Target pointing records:
◇ ◇ ◇ ◇
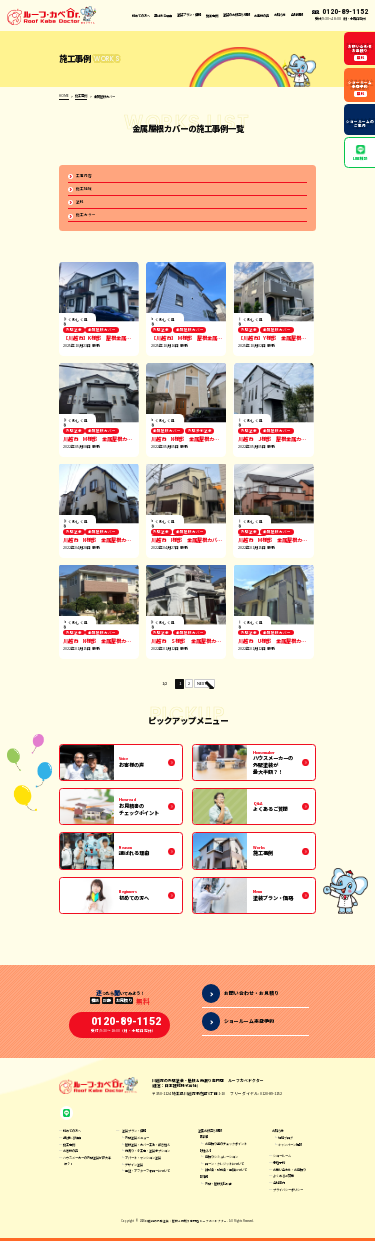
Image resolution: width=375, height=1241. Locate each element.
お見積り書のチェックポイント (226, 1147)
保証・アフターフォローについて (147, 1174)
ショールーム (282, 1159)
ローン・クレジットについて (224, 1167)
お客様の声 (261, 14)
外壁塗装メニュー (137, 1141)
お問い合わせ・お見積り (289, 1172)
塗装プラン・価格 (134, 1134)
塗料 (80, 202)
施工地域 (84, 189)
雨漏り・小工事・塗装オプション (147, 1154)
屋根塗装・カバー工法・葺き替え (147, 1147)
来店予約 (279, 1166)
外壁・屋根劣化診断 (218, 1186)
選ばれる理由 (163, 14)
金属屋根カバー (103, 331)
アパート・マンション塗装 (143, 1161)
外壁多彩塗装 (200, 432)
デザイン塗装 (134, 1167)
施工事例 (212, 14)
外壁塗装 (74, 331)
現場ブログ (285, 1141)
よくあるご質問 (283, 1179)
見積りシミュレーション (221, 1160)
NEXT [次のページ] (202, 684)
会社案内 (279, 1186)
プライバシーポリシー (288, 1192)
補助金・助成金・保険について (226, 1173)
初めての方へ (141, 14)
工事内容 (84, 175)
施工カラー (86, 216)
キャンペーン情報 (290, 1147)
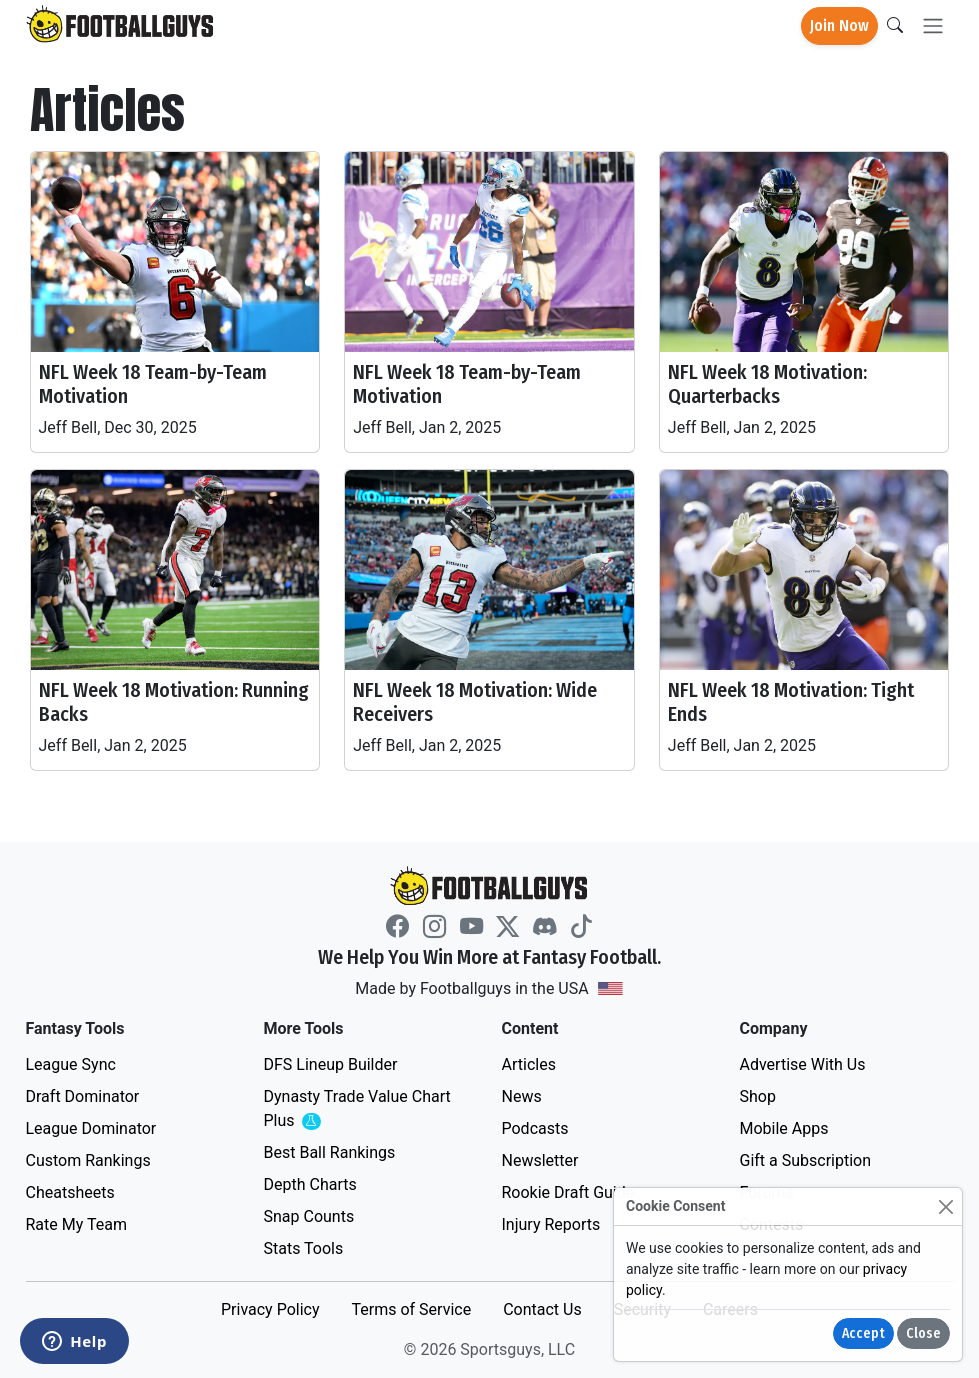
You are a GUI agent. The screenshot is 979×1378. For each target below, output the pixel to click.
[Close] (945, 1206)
◇ ◇ ◇ ◇
• _SHORT TASK_
Put every line of the records above into a Markdown table with the columns Number and Record line, skipping blank lines. Leave the pictures out of the table.

• _WRITTEN RESPONSE_
| Number | Record line |
|---|---|
| 1 | Image resolution: width=375, height=1241. Locate each element. |
| 2 | お見積り書のチェックポイント (226, 1147) |
| 3 | 保証・アフターフォローについて (147, 1174) |
| 4 | ショールーム (282, 1159) |
| 5 | ローン・クレジットについて (224, 1167) |
| 6 | お客様の声 (261, 14) |
| 7 | 外壁塗装メニュー (137, 1141) |
| 8 | お問い合わせ・お見積り (289, 1172) |
| 9 | 塗装プラン・価格 (134, 1134) |
| 10 | 塗料 (80, 202) |
| 11 | 施工地域 (84, 189) |
| 12 | 雨漏り・小工事・塗装オプション (147, 1154) |
| 13 | 屋根塗装・カバー工法・葺き替え (147, 1147) |
| 14 | 来店予約 (279, 1166) |
| 15 | 外壁・屋根劣化診断 (218, 1186) |
| 16 | 選ばれる理由 (163, 14) |
| 17 | 金属屋根カバー (103, 331) |
| 18 | アパート・マンション塗装 (143, 1161) |
| 19 | 外壁多彩塗装 (200, 432) |
| 20 | デザイン塗装 (134, 1167) |
| 21 | 施工事例 (212, 14) |
| 22 | 外壁塗装 (74, 331) |
| 23 | 現場ブログ (285, 1141) |
| 24 | よくあるご質問 (283, 1179) |
| 25 | 見積りシミュレーション (221, 1160) |
| 26 | NEXT [次のページ] (202, 684) |
| 27 | 会社案内 (279, 1186) |
| 28 | プライバシーポリシー (288, 1192) |
| 29 | 補助金・助成金・保険について (226, 1173) |
| 30 | 初めての方へ (141, 14) |
| 31 | 工事内容 (84, 175) |
| 32 | 施工カラー (86, 216) |
| 33 | キャンペーン情報 (290, 1147) |
| 34 | You are a GUI agent. The screenshot is 979×1378. For each target below, output the pixel to click. |
| 35 | [Close] (945, 1206) |